» Data for this exercise:

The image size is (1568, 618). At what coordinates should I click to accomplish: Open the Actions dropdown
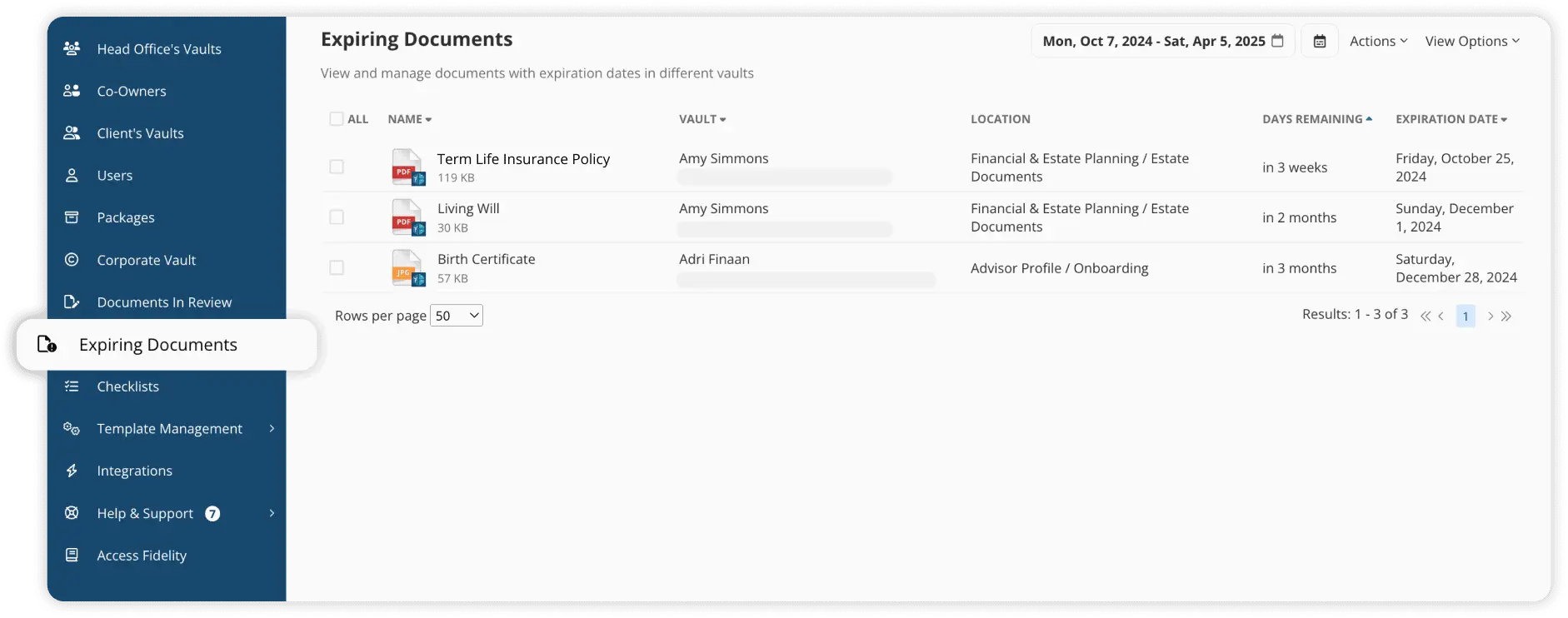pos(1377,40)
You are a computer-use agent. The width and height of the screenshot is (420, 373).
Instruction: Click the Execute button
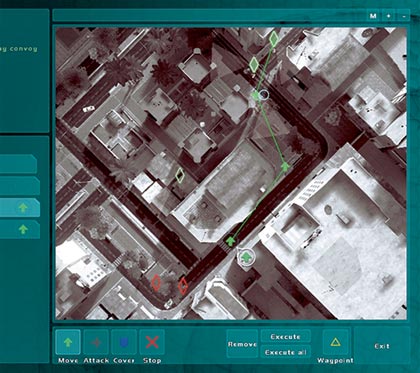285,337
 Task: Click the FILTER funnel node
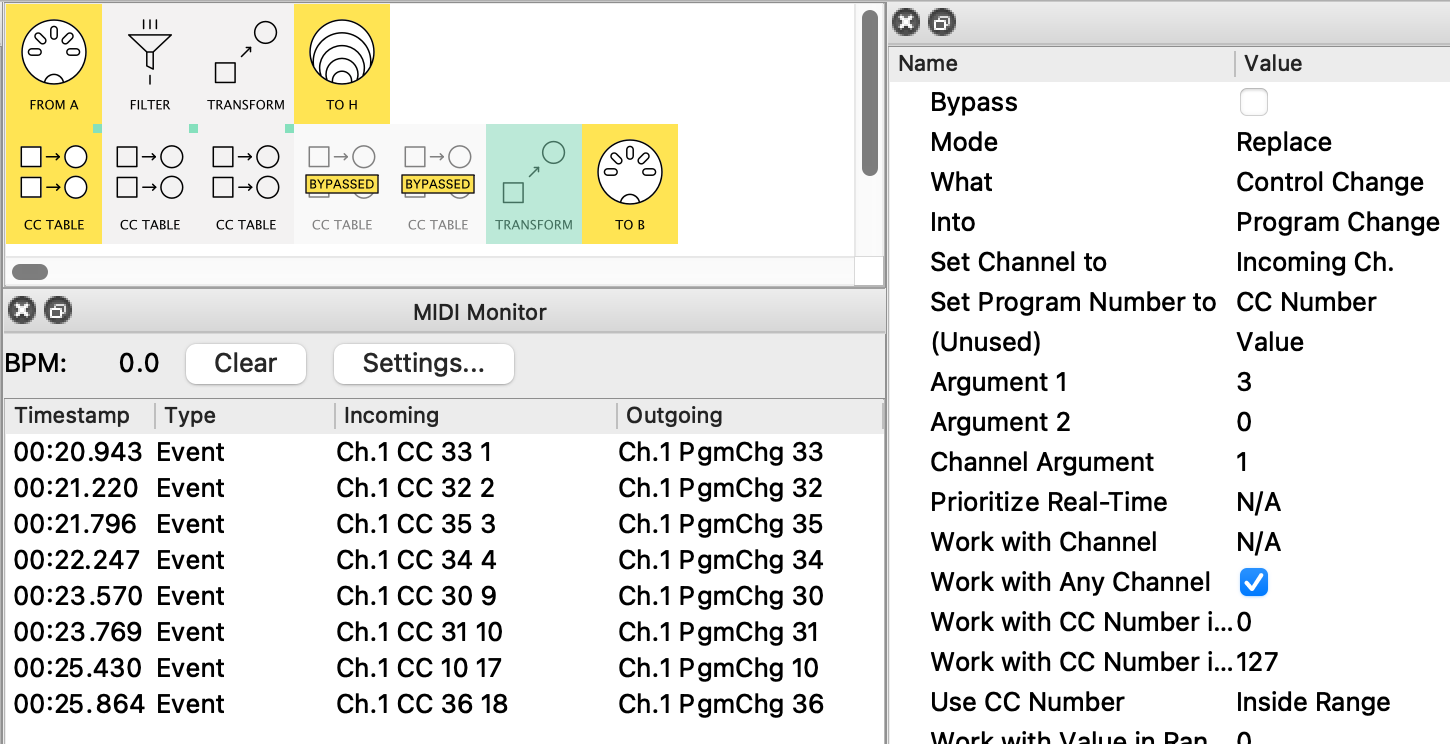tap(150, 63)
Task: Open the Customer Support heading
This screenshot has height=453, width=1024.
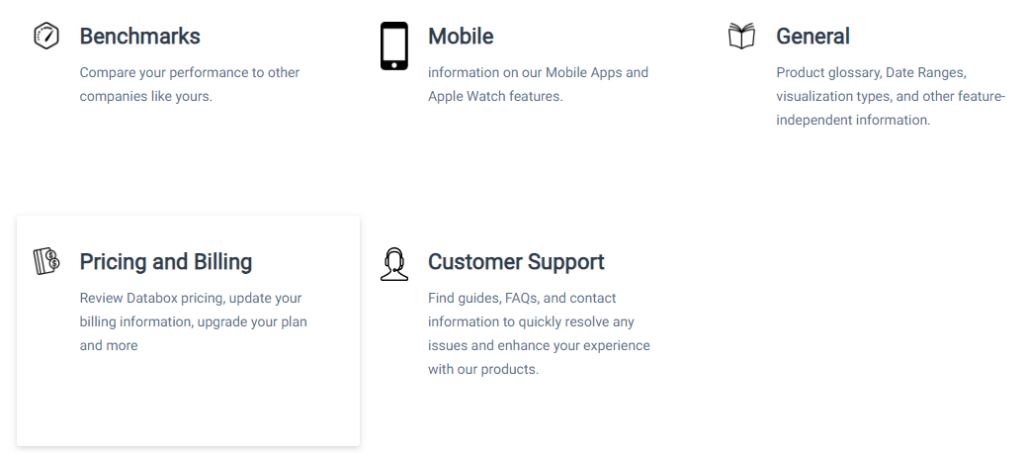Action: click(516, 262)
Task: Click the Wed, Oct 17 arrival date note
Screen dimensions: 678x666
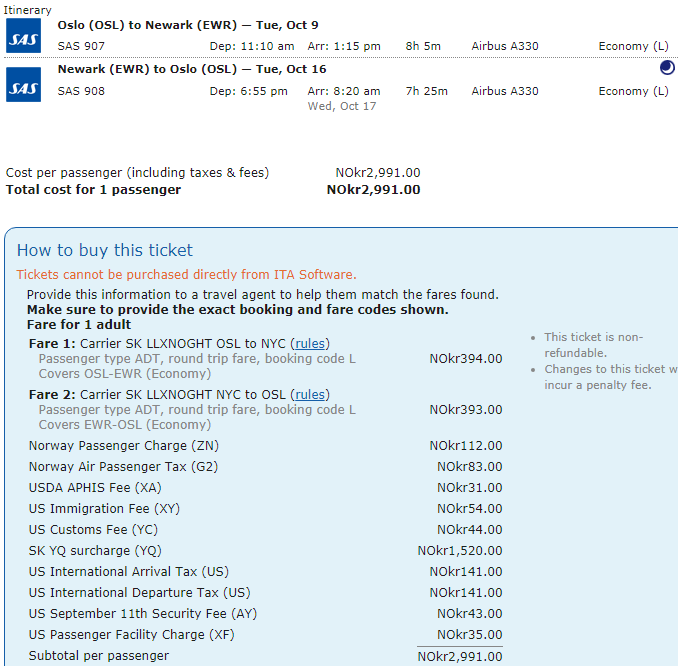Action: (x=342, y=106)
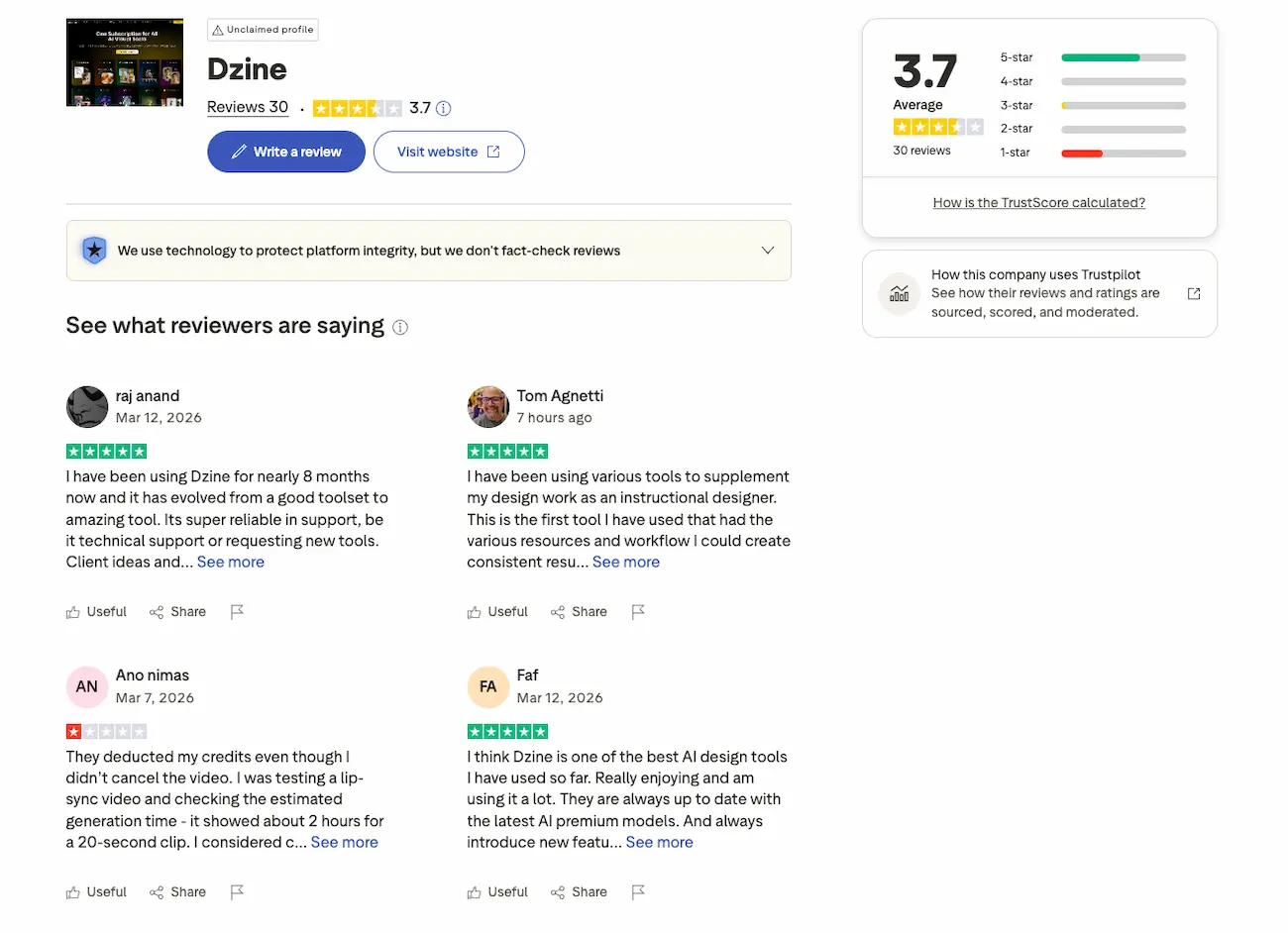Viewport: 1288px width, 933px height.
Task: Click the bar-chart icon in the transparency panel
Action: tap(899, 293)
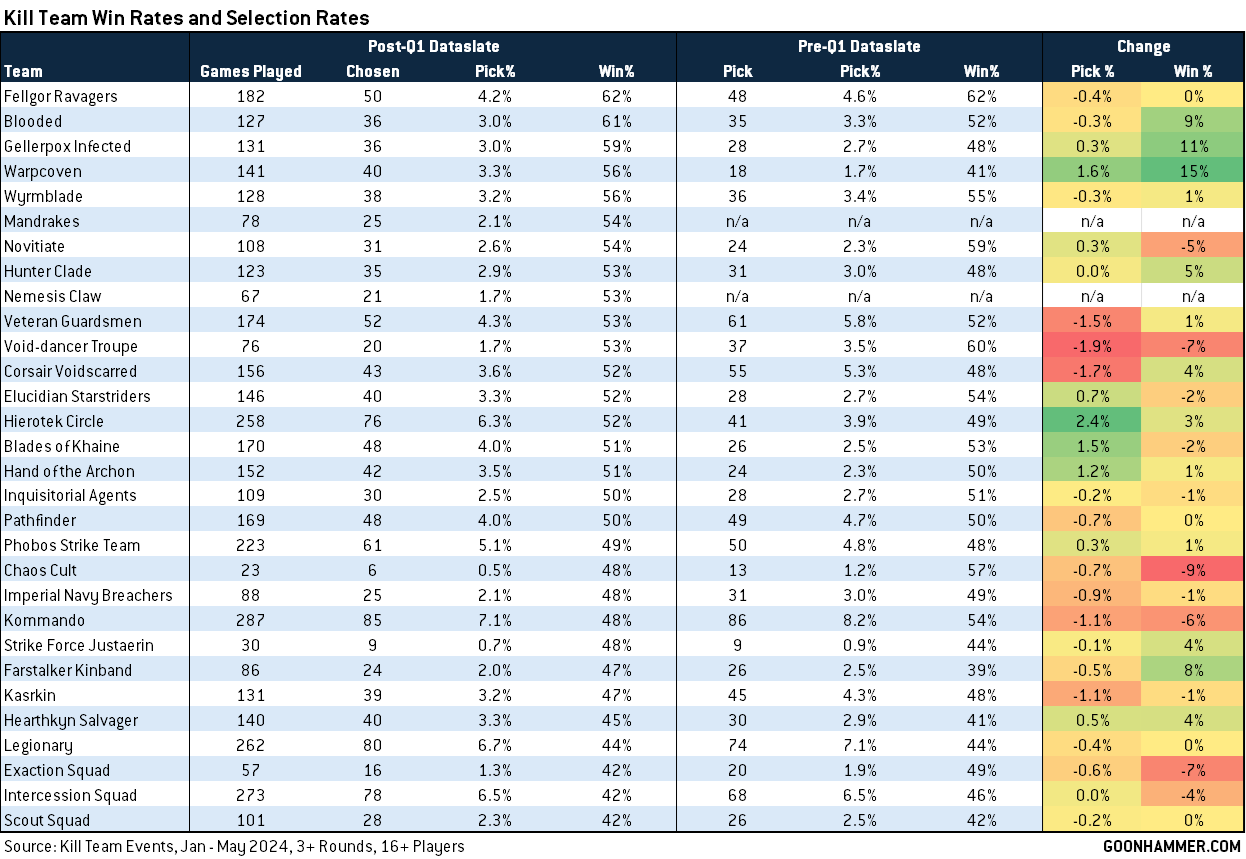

» Task brief: Please output the material above again, exactly, and omit every image.

» Written response:
The image size is (1568, 618). At what coordinates should I click to accomplish: Open the Actions dropdown
pos(1377,40)
You are a computer-use agent. The width and height of the screenshot is (420, 373).
Instruction: Click the Execute button
285,337
 Task: Click the FILTER funnel node
tap(150, 63)
Task: Open the Customer Support heading
This screenshot has height=453, width=1024.
Action: click(516, 262)
Task: Click the Wed, Oct 17 arrival date note
Screen dimensions: 678x666
Action: (x=342, y=106)
Viewport: 1288px width, 933px height.
Task: Click the bar-chart icon in the transparency panel
Action: tap(899, 293)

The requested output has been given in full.